→ **Exercise**
An exact copy of all the data below is needed, without its pictures.

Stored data
++++

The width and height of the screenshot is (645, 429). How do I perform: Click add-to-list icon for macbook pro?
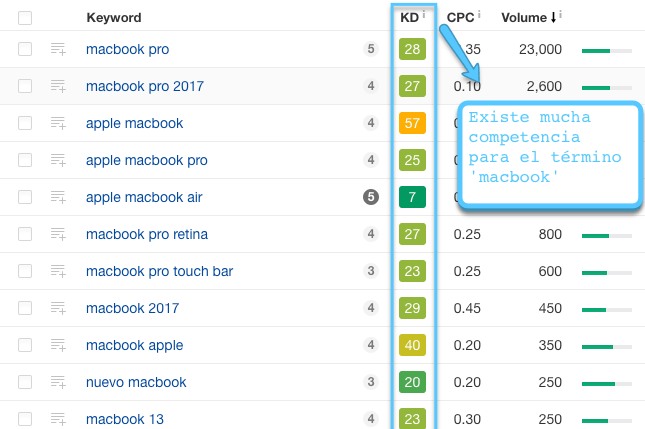tap(58, 49)
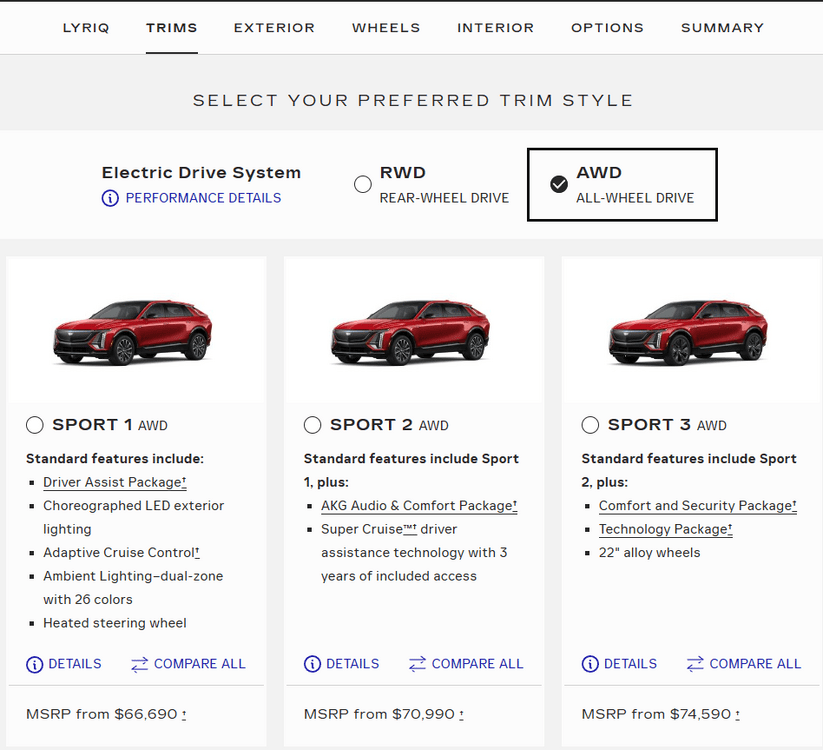Select the AWD all-wheel drive option
This screenshot has height=750, width=823.
(x=559, y=184)
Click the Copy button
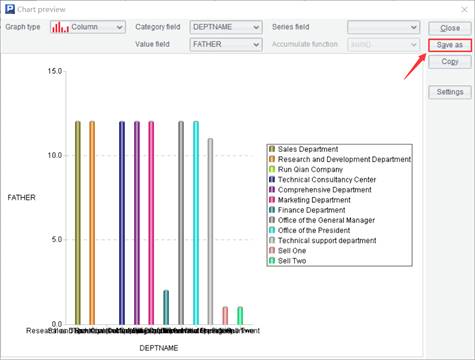The width and height of the screenshot is (475, 360). [450, 62]
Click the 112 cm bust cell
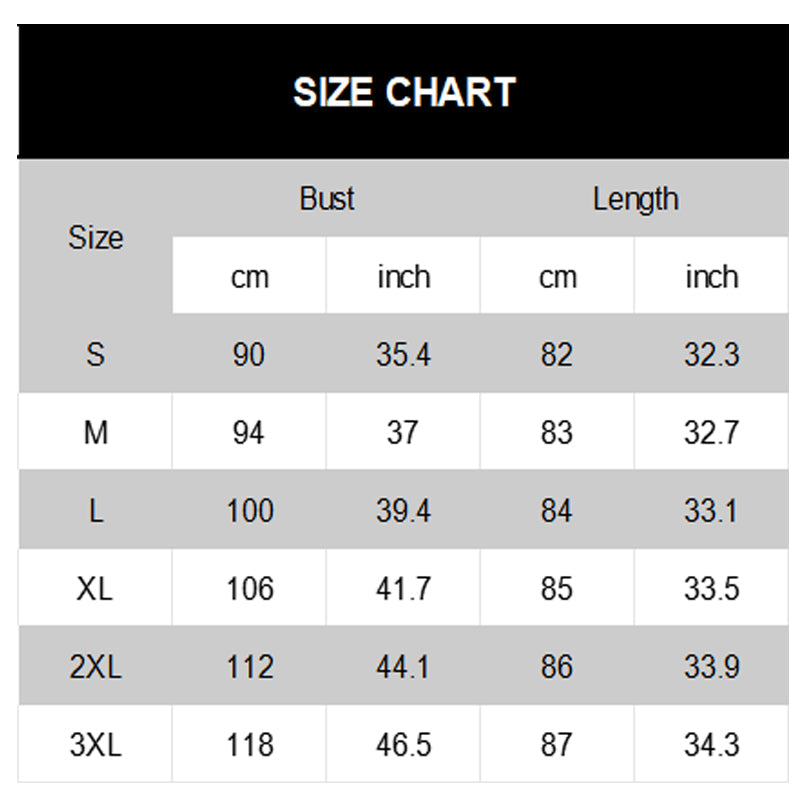The width and height of the screenshot is (800, 800). tap(249, 666)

++++

→ **Reply**
The width and height of the screenshot is (645, 429). How do I perform: Click add-to-list icon for macbook pro?
tap(58, 49)
Select the AWD all-wheel drive option
This screenshot has height=750, width=823.
(x=559, y=184)
Click the Copy button
The width and height of the screenshot is (475, 360). [450, 62]
Click the 112 cm bust cell
The width and height of the screenshot is (800, 800). tap(249, 666)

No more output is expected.